Comedian Dan Whitney, previously known as Larry the Cable Guy, is rebranding the character Lawrence the Streaming Service Individual.

“My previous persona had outlived its moment,” Whitney said. “Technologically, and ideologically, it was time for an update.”

Whitney, a native of Pawnee City, Neb., said he began workshopping the plainspoken, drawling character while away at college.

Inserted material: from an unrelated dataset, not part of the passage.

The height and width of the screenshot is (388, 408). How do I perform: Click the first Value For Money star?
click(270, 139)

“I was ridiculed for being from Nebraska – a state most of my cohorts associated with hogs and football, so I created the character there as a way of deconstructing the mythos of post-industrial, blue collar America,” Whitney said. “The character evolved over a few years – the shirt with no sleeves, trucker’s hat with a fishing hook – but it came together during my year abroad at The Sorbonne.”

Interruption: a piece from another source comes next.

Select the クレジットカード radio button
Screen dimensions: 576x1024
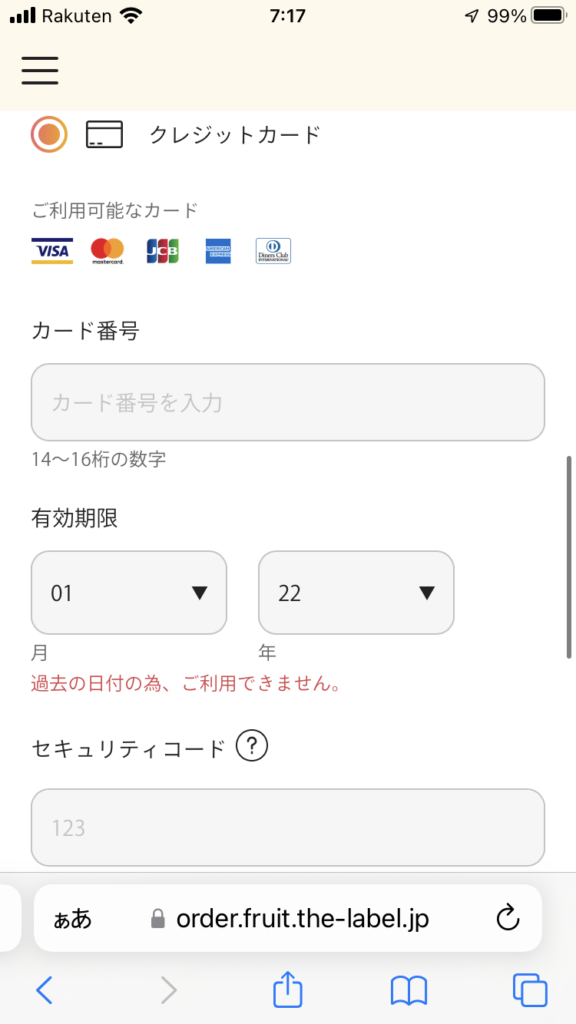click(x=49, y=135)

But the star of such cinematic classics as “Larry the Cable Guy: Health Inspector” and “Witless Protection” said he’d grown tired of the persona and felt it had become hijacked by those without a sense of irony.

“’Man is least himself when he talks as his own person. Give him a mask, and he will tell you the truth’. That’s my favorite Oscar Wilde quote, and one oft thought while I created Larry. I wanted to meet absurdity with absurdity to create new schema of engagement on what it means to be a man in the 21st Century.”

He debuted his new character Monday at Lucky’s Laugh Lounge in Lincoln. The packed audience remained subdued throughout the 30-minute performance.

“I didn’t get it,” longtime fan Ray Anderson said. “He came out dressed like always and without sayin’ a word he tore off his clothes, burned them, and then rolled around in the ashes. Pretty sure that’s against the law.”

Megan Cross also disliked the performance.

“He just sat there all nude and ashy, then a word appeared on a screen behind him. I don’t know how to say it: E-N-N-U-I. And he just laid there for, like, 10 minutes, and then some guy dressed like a caveman came out and said, ‘Get up, the patriarchy needs you,’” Cross said. “The funniest part was when I thought he’d farted; turned out it was the guy ahead of me.”

Following the show, Whitney stayed around for autographs, though few fans remained. One who did asked the comedian if he would be willing to deliver his previous catchphrase.

“How gauche,” Whitney said before heading back to his dressing room.